Le emozioni si muovono. Tu resti.

(Riflessione sul filo dell’“io cosciente” in chiave olistica)

“Le emozioni non possono essere permanenti, per questo si chiamano emozioni: il termine deriva da ‘moto’, movimento. Si muovono, dunque sono emozioni… Un momento sei triste, il prossimo sei felice, adesso sei arrabbiato, dopo sei tranquillo. […] Non può essere questa la tua natura, perché dietro a tutti questi cambiamenti occorre qualcosa di simile a un filo che tenga tutto insieme.”

(Osho)

Nel mio lavoro come counselor olistico, queste parole mi ricordano ogni giorno quanto sia prezioso aiutare le persone a disidentificarsi dalle emozioni che vivono.

La sofferenza profonda nasce spesso non tanto da ciò che proviamo, ma dal fatto che ci identifichiamo con l’emozione.
Quando diciamo “sono triste”, “sono ansioso”, “sono arrabbiata”, cadiamo nell’illusione che quell’emozione sia la nostra identità.

Ma noi non siamo ciò che proviamo.
Provo rabbia, ma non sono la rabbia.
Provo tristezza, ma non sono la tristezza.
Provo paura, ma non sono la paura.

Le emozioni sono energia in movimento. Passano, si trasformano, a volte ritornano.
Ma ciò che resta, ciò che osserva tutto questo, è l’io cosciente: il filo invisibile che ci attraversa, la nostra essenza stabile, la presenza viva che non si lascia travolgere.

Le emozioni nella visione olistica: corpo, mente e spirito

Ogni emozione lascia un’impronta non solo nella psiche, ma anche nel corpo e nello spazio energetico che abitiamo.

La rabbia contrae, la tristezza appesantisce, la paura irrigidisce.
L’approccio olistico ci invita a sentire dove l’emozione si manifesta, ascoltare il messaggio che porta e integrare ciò che emerge su tutti i livelli: mentale, corporeo e spirituale.

Attraverso la consapevolezza possiamo restituire movimento all’energia bloccata, rilasciare ciò che opprime e tornare a un senso di presenza piena.

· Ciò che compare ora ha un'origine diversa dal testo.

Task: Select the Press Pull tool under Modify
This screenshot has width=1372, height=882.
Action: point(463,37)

Rabbia, tristezza, paura: le emozioni che ci scuotono

Rabbia

È un’energia potente che può emergere da un confine violato, da un bisogno negato, da una ferita non vista.
Può assumere molte forme: ira, collera, furia, furore, sdegno, accanimento, astio, rancore, stizza.
Accoglierla con consapevolezza significa trasformarla in forza creativa.

Tristezza

È l’eco di qualcosa che si è perso, un invito al raccoglimento e alla delicatezza.
Si manifesta come: afflizione, avvilimento, mestizia, malinconia, depressione, infelicità, dolore, sconforto, sofferenza, abbattimento, demoralizzazione.
Accettarla apre uno spazio profondo di guarigione interiore.

Paura

Ci protegge, ci mette in allerta, ma può anche bloccare il nostro slancio vitale.
Si mostra come: angoscia, ansia, apprensione, costernazione, dubbio, fifa, panico, preoccupazione, sbigottimento, spavento.

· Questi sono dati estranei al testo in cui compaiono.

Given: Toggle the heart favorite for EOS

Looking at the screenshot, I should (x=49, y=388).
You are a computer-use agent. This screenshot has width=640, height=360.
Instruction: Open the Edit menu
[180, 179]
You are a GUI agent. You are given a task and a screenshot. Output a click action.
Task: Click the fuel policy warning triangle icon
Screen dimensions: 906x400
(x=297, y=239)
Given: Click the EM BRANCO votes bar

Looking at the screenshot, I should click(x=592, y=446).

Se riconosciuta, può diventare una guida saggia.

Disidentificarsi per ritrovare sé stessi

Disidentificarsi non significa respingere le emozioni, ma sentirle senza confondersi con esse.
È dire “sto vivendo questa emozione”, e non “sono questa emozione”.

È come guardare una nuvola attraversare il cielo: la noti, la riconosci, la lasci andare.
Tu sei il cielo. Non la nuvola.

Nel counseling accompagno le persone in questo viaggio: riconnettersi al proprio centro interiore, ascoltare il corpo, dare voce all’emozione, ma restare ancorati all’io cosciente — quel punto stabile e silenzioso da cui tutto può essere visto con chiarezza.

L’invito alla presenza

Quando impariamo a stare nel cuore dell’esperienza senza fonderci con essa, qualcosa dentro di noi si apre.
È il ritorno a casa: al centro, al respiro, a quel punto immobile da cui possiamo attraversare ogni emozione senza esserne travolti.

In quel luogo sacro, la vita può finalmente fluire, e noi possiamo viverla con uno sguardo più ampio, più umano, più vero.